### Extrait source
'''

A. Allégations du plaignant
A. Allégations du plaignant
- 349. Dans sa communication du 22 septembre 1993, la Confédération internationale des syndicats libres (CISL) déclare que l'essor de l'activité syndicale dans les zones franches industrielles a entraîné la création de la Fédération nationale des travailleurs des zones franches en septembre 1992 et que, à ce jour, cette fédération compte 98 syndicats affiliés dans tout le territoire national. L'organisation plaignante allègue que ce mouvement syndical s'est heurté à une opposition très ferme des chefs d'entreprise, qui ont dressé des listes noires de dirigeants syndicaux licenciés afin d'empêcher qu'ils ne soient embauchés ailleurs. De même, l'organisation plaignante fait savoir qu'aucun des 98 syndicats constitués n'a pu conclure de convention collective, étant donné que les membres des comités exécutifs ont été licenciés, de même que tout travailleur qui exprime son désir de s'affilier à un syndicat.

'''

### Données fournies
'''

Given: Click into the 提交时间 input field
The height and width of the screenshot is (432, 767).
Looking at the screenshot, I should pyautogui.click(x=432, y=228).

'''
'''

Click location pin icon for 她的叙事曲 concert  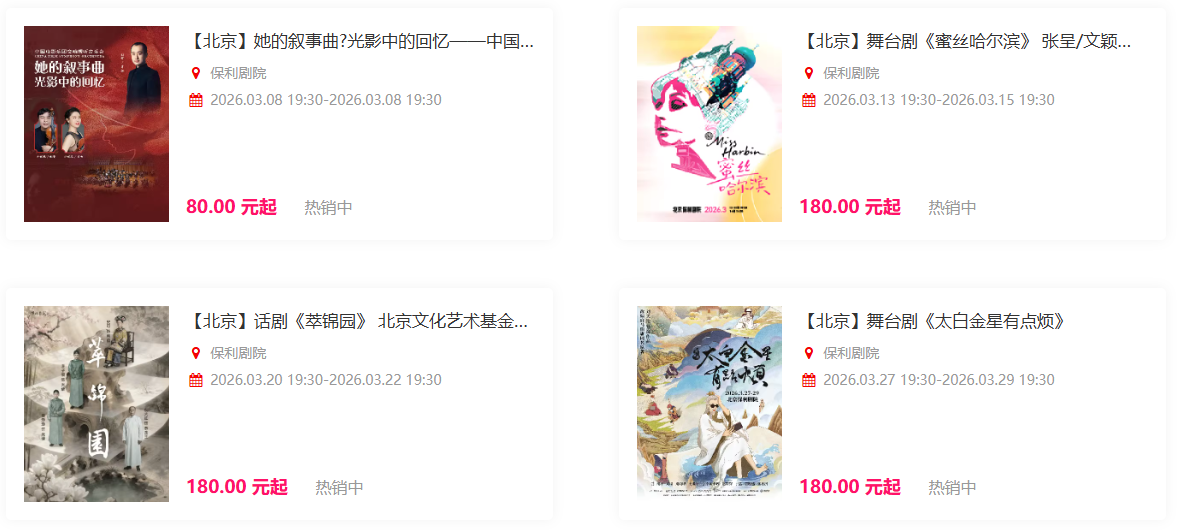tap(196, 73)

'''
'''

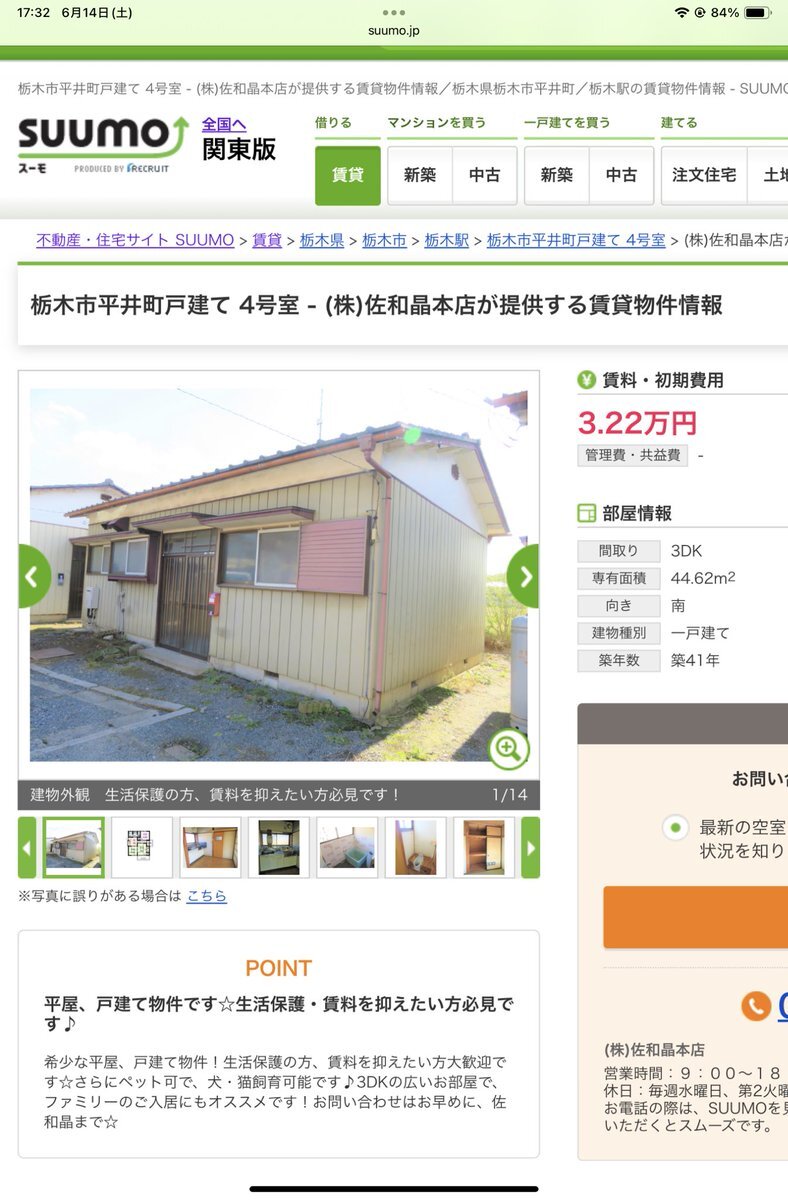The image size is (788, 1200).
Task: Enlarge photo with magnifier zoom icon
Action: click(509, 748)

'''

### Tâche demandée A
Mettez sous forme de tableau Markdown les lignes de données, de la ligne contenant "The image size is (788, 1200)." jusqu'à la ligne contenant "Action: click(509, 748)" incluse, avec les colonnes « N° » et « Texte », en omettant les lignes vides et les images.
### Tâche demandée B
Reprenez l'extrait sur les allégations du plaignant à partir de l'endroit où il s'arrête.
L'extrait et les lignes de données n'ont aucun lien entre eux.

### Réponse A
| N° | Texte |
|---|---|
| 1 | The image size is (788, 1200). |
| 2 | Task: Enlarge photo with magnifier zoom icon |
| 3 | Action: click(509, 748) |

### Réponse B
- 350. L'organisation plaignante allègue que des mesures antisyndicales ont été prises dans les entreprises suivantes:
- - Woo-Chang et Bonaham Apparel (ville de Bonao): la totalité des membres des comités exécutifs ont été licenciés;
- - Big Bond Apparel (ville de Bonao): en juin 1992, tous les membres du comité exécutif ont été licenciés; la justice a condamné l'entreprise à payer une amende et à verser des indemnités aux dirigeants syndicaux;
- - Westinghouse (complexe industriel de Itabo): la totalité des membres du comité exécutif ont été licenciés;
- - Hotel Hamaca Beach Resort: le 22 août 1993, 31 travailleurs ont été licenciés parce qu'ils s'étaient syndiqués;
- - Entreprise Attwoods Dominicana S.A.: 26 travailleurs affiliés au syndicat ont été licenciés ainsi que la totalité des membres de son comité exécutif; le secrétaire général a été arrêté sous de fausses accusations par les services secrets de la police et détenu pendant sept jours, durant lesquels il a été battu.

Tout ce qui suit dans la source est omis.